The hyperbolical idea of a ‘Twitter revolution’ has waned with the reactionary counters to the Arab Spring. Microsoft’s desktop monopoly is on the verge of being succeeded by the new personal computing duopoly of Apple’s even more closed and integrated products and Google’s pseudo-open Android. These developments might ring in a roll-back, rendering open production to an interim phenomenon, or they could be mere temporary setbacks.

The underlying questions which have driven this research project encompass the general limits of peer production, its applicability to domains other than software or encyclopaedia production. Security production, which usually comes with more or less secrecy, appears to be the most unlikely case to apply the pure form of peer production with all the openness it entails. Open collaboration contradicts secrecy, but the production of Internet security requires distributed collaboration. This thesis looks into the interplay of secrecy, openness, Internet security, and peer production.

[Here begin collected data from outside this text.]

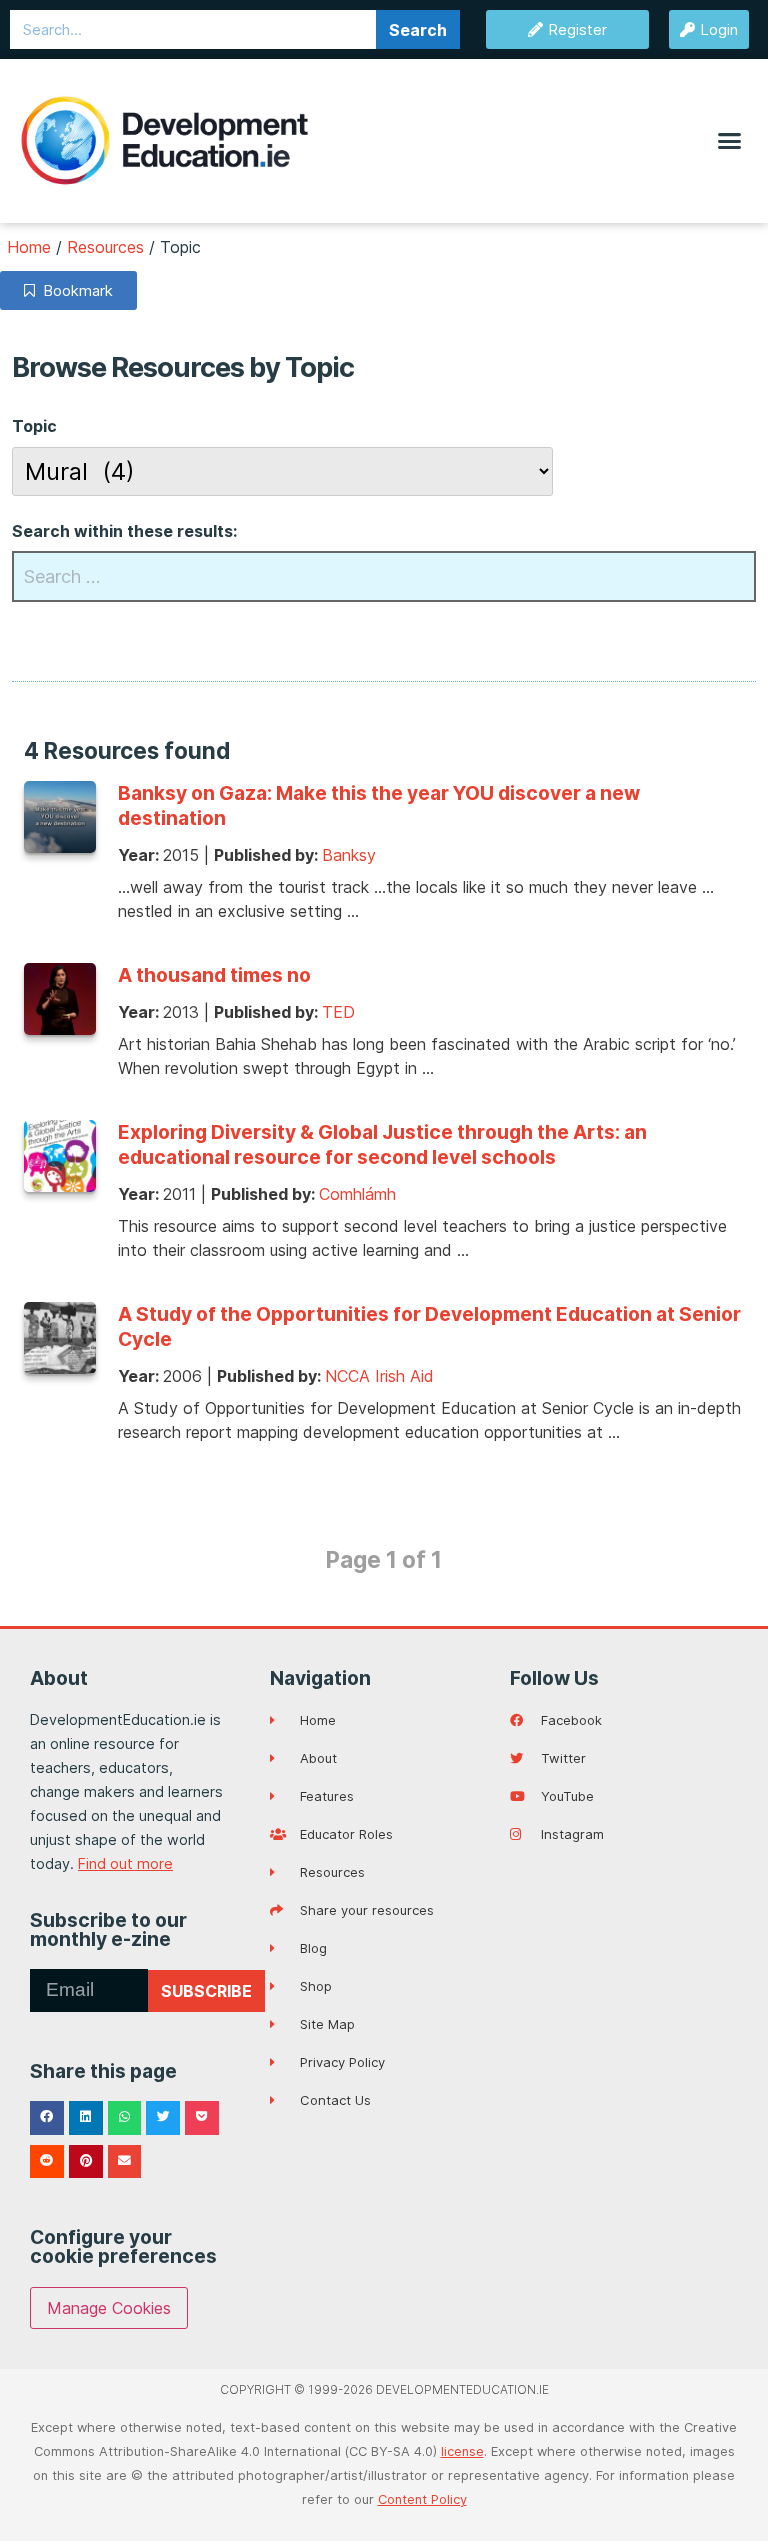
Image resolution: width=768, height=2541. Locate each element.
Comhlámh (357, 1194)
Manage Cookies (109, 2308)
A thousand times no (214, 975)
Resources (105, 247)
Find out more (125, 1863)
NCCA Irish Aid (379, 1376)
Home (29, 247)
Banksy (349, 855)
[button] (729, 141)
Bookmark (74, 290)
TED (338, 1012)
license (462, 2451)
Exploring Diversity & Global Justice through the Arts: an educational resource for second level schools (382, 1144)
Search (418, 30)
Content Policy (422, 2499)
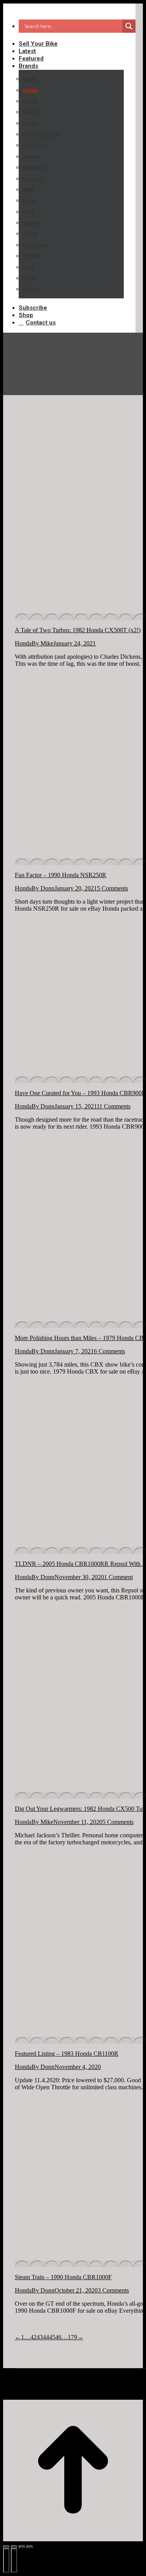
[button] (69, 11)
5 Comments (112, 888)
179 (72, 2337)
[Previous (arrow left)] (6, 2560)
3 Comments (113, 2290)
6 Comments (109, 1351)
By (42, 643)
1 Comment (118, 1577)
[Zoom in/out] (29, 2547)
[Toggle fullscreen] (22, 2547)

The nature of Internet security is such that it requires governance and operational mechanisms that cross organisational and jurisdictional lines. Attacking machines, resources, and personnel are geographically distributed, exploiting vulnerabilities of resources belonging to different organisations in different countries with different laws.

These characteristics of Internet security problems raise the question about the best ways to organise the production of Internet security. The governance of security has not only a substantial effect on whether security is effectively and sufficiently taken care of. Given their often-clandestine modes of operating, traditional security institutions come with a price tag for democratic principles such as transparency and accountability. The governance of security can therefore have a significant impact on shared societal values.

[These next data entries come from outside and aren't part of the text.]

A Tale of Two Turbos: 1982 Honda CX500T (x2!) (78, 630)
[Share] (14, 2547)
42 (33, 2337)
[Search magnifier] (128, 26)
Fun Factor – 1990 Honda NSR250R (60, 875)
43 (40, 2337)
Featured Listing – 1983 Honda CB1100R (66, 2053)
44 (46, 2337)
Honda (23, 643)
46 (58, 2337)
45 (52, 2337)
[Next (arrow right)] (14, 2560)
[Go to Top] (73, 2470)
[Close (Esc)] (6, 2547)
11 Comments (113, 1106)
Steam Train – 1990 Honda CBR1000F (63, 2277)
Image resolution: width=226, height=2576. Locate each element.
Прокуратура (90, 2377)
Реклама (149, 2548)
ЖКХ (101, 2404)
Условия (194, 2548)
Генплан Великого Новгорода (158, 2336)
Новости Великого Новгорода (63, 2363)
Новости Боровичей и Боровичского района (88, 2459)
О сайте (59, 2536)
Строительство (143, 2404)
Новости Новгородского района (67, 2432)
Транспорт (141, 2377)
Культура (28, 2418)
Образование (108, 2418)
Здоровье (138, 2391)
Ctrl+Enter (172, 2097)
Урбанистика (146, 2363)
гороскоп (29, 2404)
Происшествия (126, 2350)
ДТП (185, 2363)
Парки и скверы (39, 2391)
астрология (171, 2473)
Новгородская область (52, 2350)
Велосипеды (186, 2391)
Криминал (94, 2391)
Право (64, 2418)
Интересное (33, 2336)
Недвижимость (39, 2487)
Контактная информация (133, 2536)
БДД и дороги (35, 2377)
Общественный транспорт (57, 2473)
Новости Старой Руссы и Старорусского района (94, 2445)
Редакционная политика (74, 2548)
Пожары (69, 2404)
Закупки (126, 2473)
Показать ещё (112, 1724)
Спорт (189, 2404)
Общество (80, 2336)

Modes of security governance can differ in a variety of ways, spanning from the degree of state involvement in policy formulation, policy implementation or security operations, the role of coercion, distribution of authority, internal hierarchies, to the role of private actors in the security architecture, the fora, techniques and depth of sharing information, the kind of threats to Internet security addressed to the kind of objects of Internet security dealt with by the governance form. The political response to Internet-based threats, risks, and vulnerabilities has been a mixture of increasing public awareness, fostering private self-regulation or publicprivate cooperation. Other responses included creating Internet security groups within traditional state-based security organisations, supporting international incident-response exercises, setting up secretive monitoring programmes, and increasing military cyber-units. Consequently, the current organisational landscape of Internet security governance is characterised by a variety of governance forms.

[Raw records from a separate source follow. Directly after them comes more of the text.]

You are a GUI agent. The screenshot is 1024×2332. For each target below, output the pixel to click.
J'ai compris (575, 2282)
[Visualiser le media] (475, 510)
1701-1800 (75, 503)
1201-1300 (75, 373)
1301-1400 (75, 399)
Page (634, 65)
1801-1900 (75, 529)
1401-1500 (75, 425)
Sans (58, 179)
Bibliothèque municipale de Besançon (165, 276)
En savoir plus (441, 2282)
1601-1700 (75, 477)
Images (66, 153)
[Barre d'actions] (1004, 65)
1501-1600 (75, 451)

They range from international conventions (Council of Europe), initiatives launched by international organisations (ITU), regional directives (EU), unilateral hegemony (NSA-led monitoring system), to national and regional public-private partnerships — to name only a few. Emerging Internet security institutions have been organised along national lines, but also in terms of their subject matter. Different security problems like viruses, denial-of-service-attacks, botnets, spam, and phishing appear to be dealt with in different, yet occasionally overlapping organisational and institutional settings; one might call these “problem-specific governance islands”. Finally, different sectors in the economy follow individual approaches to deal with Internet security problems.